In particular, Redmond utilizes the concept of the Black anthem as a theoretical tool in order to consider the efficacy of organizing and fighting against practices of racism, sexism and imperialism. Redmond documents Black anthems as “sonic productions” that “were not ancillary, background noise” but “were absolutely central to the unfolding politics because they held within them the doctrines and beliefs of the people who participated in their performance” (8). That sounds, that songs, have so much potential to enunciate otherwise modes of living; that sounds, that songs, have within them the capacity to announce otherwise worlds, is something well known to those violently excluded from modernity and its epistemologies of the human, the citizen, the subject. We know this otherwise mode of living, this otherwise modality of world, affectively. And this affectivity is born out in aesthetic practice. Thus, to attend to the organizing of sound – as song – and how such musics made their way from, for example, Harlem to Cuba in the case of the Universal Negro Improvement Association’s “Ethiopia” or from women’s singing in Charleston to international stages, is all within the analysis and the archives offered by Redmond. What pleases is how her historical archival work is inflected by sonic analyses of songs; Redmond discusses the musicality of songs, how chord changes, harmonies, and melodies offer fresh insight into ways to think sonically about the movement of sound and song.
Anthem appeals to those interested in Black social movements of the twentieth-century, to be sure. But the book also makes musicological argumentation central to its thesis. So, for example, readers not only learn about lyrical content and history of brothers James Weldon and John Rosamond Johnsons’ “Lift Ev’ry Voice and Sing,” but they are also compelled to think about the song in its sonic registers, with its musicological features. For example,
The first measure of the vocal line is a half measure and offers a running start to the A-flat major key signature, with the text ‘lift ev’-ry’ notated by three eight notes in the 6/8 time signature. While the song was written in 6/8, its performance follows a 12/8 phrasing, placing it alongside the Black gospel tradition, which…was growing in dynamic ways at this very moment. The quick introduction leads the vocalist to a strong tonic chord on the downbeat of measure 2. The melodic emphasis lands on the word ‘voice’ with ‘and sing’ (measures 10 and 11) following as long notes (72-3).
This so say that Redmond takes seriously the ways songs are constructed as part of the argument she wants to put forward about the efficacy of the Black anthem. Her work models how to attend to the musicological as a fundamental feature of sound and song-making in Black sociality.

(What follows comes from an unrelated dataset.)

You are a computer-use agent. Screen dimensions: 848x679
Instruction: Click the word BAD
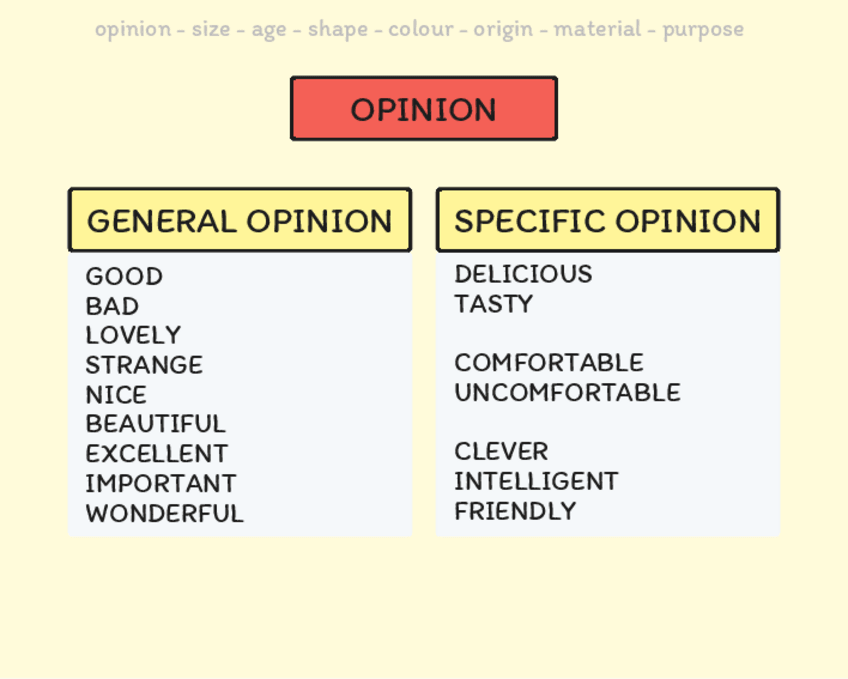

In considering the context of emergence for sounds and songs, Redmond produces a text that fits squarely within Black performance theory, since she is less concerned with the rightness or wrongness and much more with the efficacy of performance. The concern and the question of efficacy displaces the necessity for results-driven analyses in Black performance theory, placing emphases on how the production of sound and song proliferates, how it finds life, how it creates – while also being created by – worlds. Impressively, Redmond’s thorough sonic-historical approach to her archive gives her method resonance beyond even its richness. Anthem can be radicalized through generalizing its treatment of to songs as objects that are both part of and propel movements, enabling us to consider the context of emergence for any song and performance. Generalizing Anthem means that readers would take seriously the attempt to move from the specific sonic moment to the general, from various, plural moments of emergence to considering how sounds and songs move, how they create otherwise temporalities and spatial zones. Anthem produces a new theory of thinking relation between specific performances and their history and social movements, both in local and in global diasporic contexts.

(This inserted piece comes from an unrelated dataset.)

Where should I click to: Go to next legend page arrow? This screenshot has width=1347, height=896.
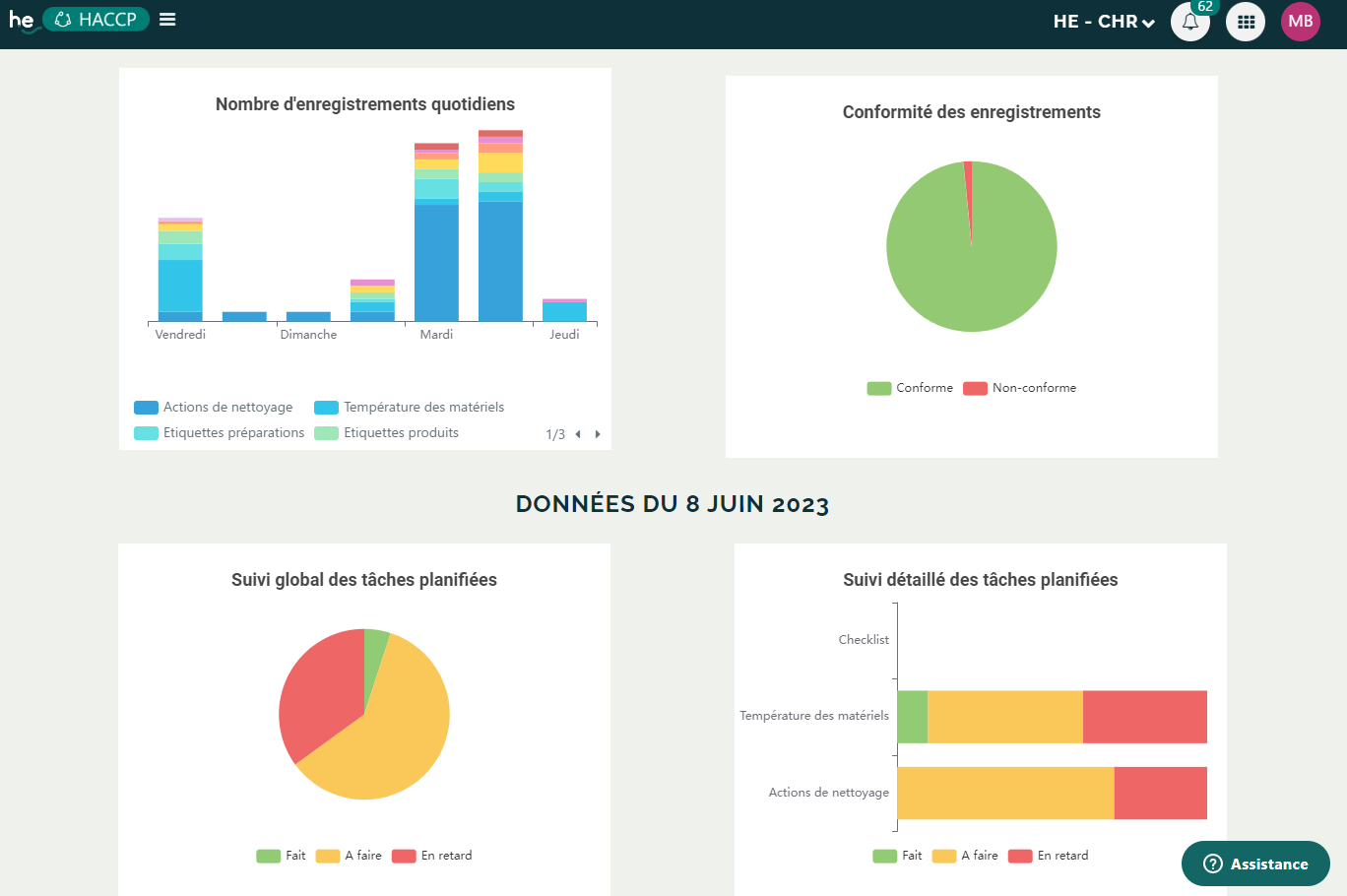598,434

In addition, Redmond analyzes how songs–and sounds within such songs–can at times be utilized to further racialist, sexist, imperialist impulses and practices. For example, Redmond analyzes “Ol’ Man River” in multiple forms and contexts, including the performance changes produced by Paul Robeson. Here Redmond begins the tension in the dialect as written by Oscar Hammerstein II and Robeson’s deployment of the song in performance.
The dialect demonstrates a particular version of blackness out of sync with the ‘fine intelligence’ of Robeson, a Phi Beta Kappa scholar at Rutgers University and Columbia Law School graduate. Hammerstein’s dialect not only distinguishes Black from white in the musical but also serves to contain the Black characters in their natural state as uneducated and simple laborers and confidants (105).
Thus, sound and song can also be deployed otherwise, can be used in order to critique, to produce an intervention into such normative conceptions of blackness. And from Redmond’s text, readers learn something of Robeson’s radicalizing, of his deep engagement with thinking global blackness, through the way he changed the lyrical content, and thus the dialect and mood, of “Ol’ Man River.”

Paul Robeson Leading Moore Shipyard Workers in the “Star Spangled Banner,”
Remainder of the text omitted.